WHAT YOU HAVE TO DO: Scan the entries that follow and work out how many lines contain "indicator". Give the number and nothing else.

DATA RECORDS:
------------------------------------------------------------
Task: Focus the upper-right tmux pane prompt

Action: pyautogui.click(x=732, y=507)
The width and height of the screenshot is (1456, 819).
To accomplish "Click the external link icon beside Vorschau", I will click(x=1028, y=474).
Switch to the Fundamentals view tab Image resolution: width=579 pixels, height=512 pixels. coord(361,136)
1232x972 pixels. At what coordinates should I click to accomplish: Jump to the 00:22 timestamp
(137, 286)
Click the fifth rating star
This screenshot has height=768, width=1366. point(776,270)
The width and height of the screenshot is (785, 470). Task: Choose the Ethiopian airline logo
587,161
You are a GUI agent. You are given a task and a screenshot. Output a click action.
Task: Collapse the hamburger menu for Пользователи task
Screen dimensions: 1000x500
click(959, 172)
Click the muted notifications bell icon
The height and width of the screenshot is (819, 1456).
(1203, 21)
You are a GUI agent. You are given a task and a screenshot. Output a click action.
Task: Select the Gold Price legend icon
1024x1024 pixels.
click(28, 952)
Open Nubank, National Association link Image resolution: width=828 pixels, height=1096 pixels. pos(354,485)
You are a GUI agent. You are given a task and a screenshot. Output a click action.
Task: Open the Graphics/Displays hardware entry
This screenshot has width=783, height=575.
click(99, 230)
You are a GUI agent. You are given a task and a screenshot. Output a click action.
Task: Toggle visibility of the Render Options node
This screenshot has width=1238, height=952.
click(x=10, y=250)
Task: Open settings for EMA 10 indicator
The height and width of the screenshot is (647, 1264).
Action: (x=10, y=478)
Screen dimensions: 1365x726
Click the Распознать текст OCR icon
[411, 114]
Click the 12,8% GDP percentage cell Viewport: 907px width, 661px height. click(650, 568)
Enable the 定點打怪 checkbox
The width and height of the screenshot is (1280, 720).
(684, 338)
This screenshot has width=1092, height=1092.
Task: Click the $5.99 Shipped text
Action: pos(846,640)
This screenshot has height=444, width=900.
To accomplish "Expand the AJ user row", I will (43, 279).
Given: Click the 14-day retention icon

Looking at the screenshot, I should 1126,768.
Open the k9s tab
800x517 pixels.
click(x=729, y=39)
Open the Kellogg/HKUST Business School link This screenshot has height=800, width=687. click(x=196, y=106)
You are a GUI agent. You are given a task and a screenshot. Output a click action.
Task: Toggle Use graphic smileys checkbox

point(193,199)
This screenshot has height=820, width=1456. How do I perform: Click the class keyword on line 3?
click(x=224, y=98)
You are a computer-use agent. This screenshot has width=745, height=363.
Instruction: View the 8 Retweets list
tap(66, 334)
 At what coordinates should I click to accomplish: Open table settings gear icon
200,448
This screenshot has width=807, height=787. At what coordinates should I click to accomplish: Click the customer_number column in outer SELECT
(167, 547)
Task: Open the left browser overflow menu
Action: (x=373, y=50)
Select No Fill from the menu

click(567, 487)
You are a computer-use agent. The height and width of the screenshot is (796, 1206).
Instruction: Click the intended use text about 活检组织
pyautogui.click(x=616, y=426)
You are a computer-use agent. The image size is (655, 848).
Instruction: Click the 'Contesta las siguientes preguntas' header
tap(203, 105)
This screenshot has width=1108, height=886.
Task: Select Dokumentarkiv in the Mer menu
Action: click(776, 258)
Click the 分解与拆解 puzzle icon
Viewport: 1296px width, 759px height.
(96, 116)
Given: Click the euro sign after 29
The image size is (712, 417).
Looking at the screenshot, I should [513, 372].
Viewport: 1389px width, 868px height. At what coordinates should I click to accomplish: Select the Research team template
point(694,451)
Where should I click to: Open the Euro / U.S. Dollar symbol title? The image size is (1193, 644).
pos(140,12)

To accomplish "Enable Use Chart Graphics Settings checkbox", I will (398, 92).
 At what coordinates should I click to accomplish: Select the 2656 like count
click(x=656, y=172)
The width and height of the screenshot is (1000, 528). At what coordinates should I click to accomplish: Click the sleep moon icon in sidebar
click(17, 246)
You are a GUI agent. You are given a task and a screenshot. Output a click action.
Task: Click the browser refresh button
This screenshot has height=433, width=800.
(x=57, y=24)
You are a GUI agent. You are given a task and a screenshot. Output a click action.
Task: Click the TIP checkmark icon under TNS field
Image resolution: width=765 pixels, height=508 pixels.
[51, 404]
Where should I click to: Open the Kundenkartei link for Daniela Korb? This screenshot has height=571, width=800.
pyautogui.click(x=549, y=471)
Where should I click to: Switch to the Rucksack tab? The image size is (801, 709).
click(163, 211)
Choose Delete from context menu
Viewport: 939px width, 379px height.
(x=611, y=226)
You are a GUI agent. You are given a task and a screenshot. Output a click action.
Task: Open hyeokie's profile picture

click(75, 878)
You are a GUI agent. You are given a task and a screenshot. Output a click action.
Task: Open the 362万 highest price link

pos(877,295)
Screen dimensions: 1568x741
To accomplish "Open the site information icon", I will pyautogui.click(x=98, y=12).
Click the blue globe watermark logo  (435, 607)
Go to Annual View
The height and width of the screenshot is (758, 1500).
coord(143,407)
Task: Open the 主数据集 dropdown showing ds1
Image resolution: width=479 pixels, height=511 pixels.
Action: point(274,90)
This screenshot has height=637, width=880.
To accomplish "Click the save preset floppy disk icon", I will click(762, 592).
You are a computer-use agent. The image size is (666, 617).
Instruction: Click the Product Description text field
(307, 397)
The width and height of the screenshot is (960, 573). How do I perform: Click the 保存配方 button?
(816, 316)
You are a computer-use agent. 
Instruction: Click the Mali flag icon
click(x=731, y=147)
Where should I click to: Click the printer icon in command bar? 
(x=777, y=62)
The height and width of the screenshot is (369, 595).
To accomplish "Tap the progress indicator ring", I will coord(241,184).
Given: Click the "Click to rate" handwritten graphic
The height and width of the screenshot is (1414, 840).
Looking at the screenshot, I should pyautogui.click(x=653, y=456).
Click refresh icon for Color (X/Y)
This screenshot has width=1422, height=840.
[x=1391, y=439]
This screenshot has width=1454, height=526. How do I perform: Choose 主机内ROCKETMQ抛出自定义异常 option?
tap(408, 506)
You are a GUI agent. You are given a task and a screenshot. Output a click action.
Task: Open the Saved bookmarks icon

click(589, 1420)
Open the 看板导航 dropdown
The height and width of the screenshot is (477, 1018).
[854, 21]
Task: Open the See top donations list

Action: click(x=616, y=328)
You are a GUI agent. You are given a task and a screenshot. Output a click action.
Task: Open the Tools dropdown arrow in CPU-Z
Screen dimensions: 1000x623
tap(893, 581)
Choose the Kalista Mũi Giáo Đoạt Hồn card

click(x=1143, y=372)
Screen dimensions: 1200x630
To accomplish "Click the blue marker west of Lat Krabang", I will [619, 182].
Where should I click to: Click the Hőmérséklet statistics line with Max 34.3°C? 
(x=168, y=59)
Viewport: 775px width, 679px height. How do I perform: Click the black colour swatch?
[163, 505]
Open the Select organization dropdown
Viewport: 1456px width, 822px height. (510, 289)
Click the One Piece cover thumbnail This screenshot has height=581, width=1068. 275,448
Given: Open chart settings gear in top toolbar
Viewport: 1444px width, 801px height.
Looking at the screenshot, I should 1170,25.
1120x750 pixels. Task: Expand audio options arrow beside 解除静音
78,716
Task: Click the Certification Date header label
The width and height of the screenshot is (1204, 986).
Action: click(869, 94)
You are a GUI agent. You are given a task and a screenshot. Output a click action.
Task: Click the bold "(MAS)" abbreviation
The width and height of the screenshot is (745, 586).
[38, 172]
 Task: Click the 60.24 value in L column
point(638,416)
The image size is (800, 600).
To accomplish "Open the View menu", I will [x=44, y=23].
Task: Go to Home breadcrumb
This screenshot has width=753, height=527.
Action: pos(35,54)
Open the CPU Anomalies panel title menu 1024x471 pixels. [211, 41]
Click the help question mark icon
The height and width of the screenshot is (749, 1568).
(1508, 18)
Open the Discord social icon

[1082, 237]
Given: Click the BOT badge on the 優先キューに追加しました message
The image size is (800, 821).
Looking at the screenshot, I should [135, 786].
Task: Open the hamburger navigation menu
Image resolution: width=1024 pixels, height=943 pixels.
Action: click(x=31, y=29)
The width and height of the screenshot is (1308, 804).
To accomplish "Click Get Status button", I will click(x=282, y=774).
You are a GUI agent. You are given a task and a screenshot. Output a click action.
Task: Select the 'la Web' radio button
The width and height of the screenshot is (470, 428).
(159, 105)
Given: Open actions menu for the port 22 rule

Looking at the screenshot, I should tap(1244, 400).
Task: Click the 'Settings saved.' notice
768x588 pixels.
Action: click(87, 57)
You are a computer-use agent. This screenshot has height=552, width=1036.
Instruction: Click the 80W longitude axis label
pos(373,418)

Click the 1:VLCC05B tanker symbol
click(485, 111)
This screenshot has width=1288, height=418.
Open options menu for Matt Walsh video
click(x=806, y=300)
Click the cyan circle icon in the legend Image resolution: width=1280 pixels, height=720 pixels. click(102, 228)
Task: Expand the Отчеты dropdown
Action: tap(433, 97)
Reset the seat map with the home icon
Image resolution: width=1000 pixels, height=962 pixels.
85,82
------------------------------------------------------------
WRITTEN RESPONSE: 2